Location
- 6101 Garden Drive Clinton, Maryland 20735 United States
- Coordinates: 38°45′43″N 76°54′6″W﻿ / ﻿38.76194°N 76.90167°W

Information
- School type: Public, High school
- Established: 1959; 67 years ago
- School district: Prince George's County Public School System
- Principal: Katrina Lamont
- Faculty: 60.50 (FTE) (2016–17)
- Grades: 9–12
- Gender: Co-ed
- Enrollment: 738 (2016–17)
- Student to teacher ratio: 12.20 (2016–17)
- Colors: Kelly Green White
- Mascot: Hornets
- Website: www.pgcps.org/surrattsville/

= Surrattsville High School =

Surrattsville High School or SHS is a public high school located in Clinton, Maryland, United States and is a part of the Prince George's County Public School System in Prince George's County, Maryland.

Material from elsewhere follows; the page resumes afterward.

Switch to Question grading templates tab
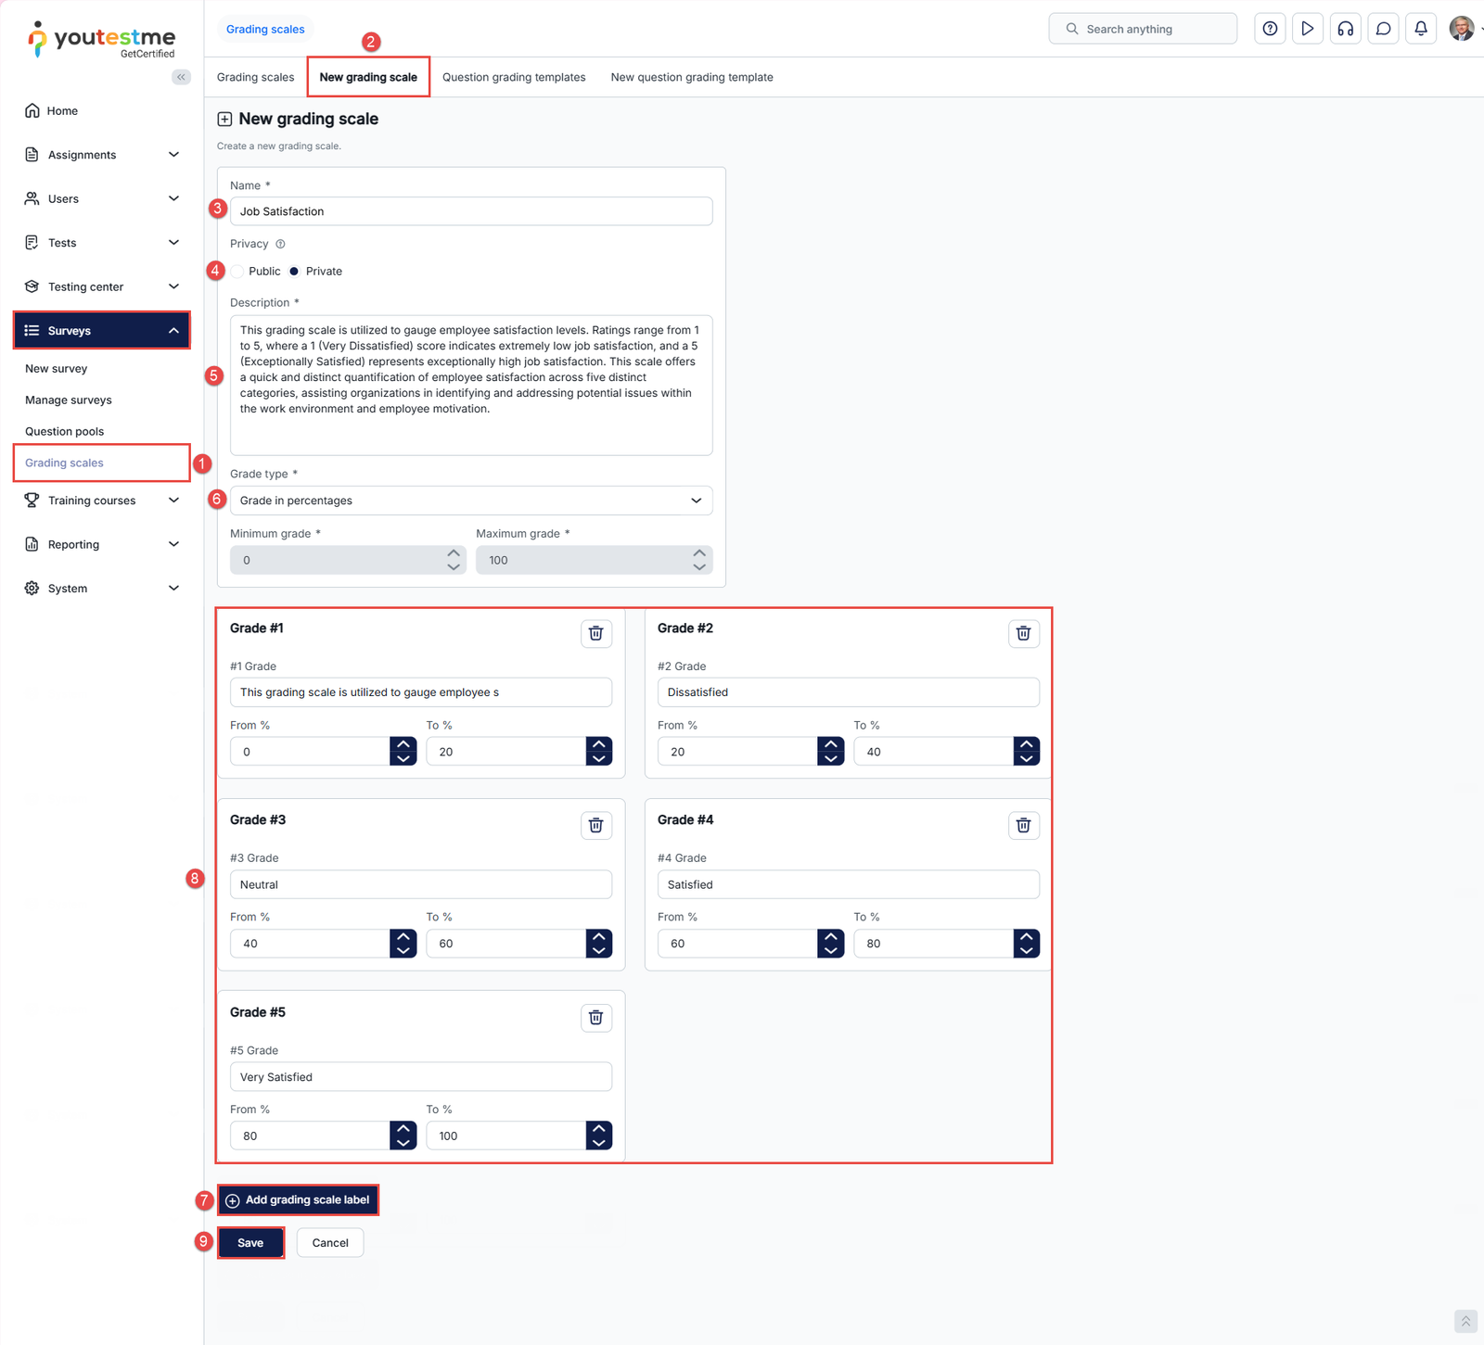The height and width of the screenshot is (1345, 1484). tap(514, 77)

Surrattsville was the town of Clinton's original name, taken from Mary Surratt and her family, who once owned the property on which the school now stands.

==History==

In 2009, Sheryll Cashin said in The Failures of Integration: How Race and Class are Undermining the American Dream that Surrattsville High was one of several mostly black, mostly middle class PG County public high schools that was "decidedly underachieving: fewer than half of the seniors at these schools went on to attend four-year colleges in recent years."

== Athletics ==
Davin Meggett, son of former NFL player Dave Meggett, was part of a playoff appearance by the football team in 2007. The younger Meggett also played for the school baseball team.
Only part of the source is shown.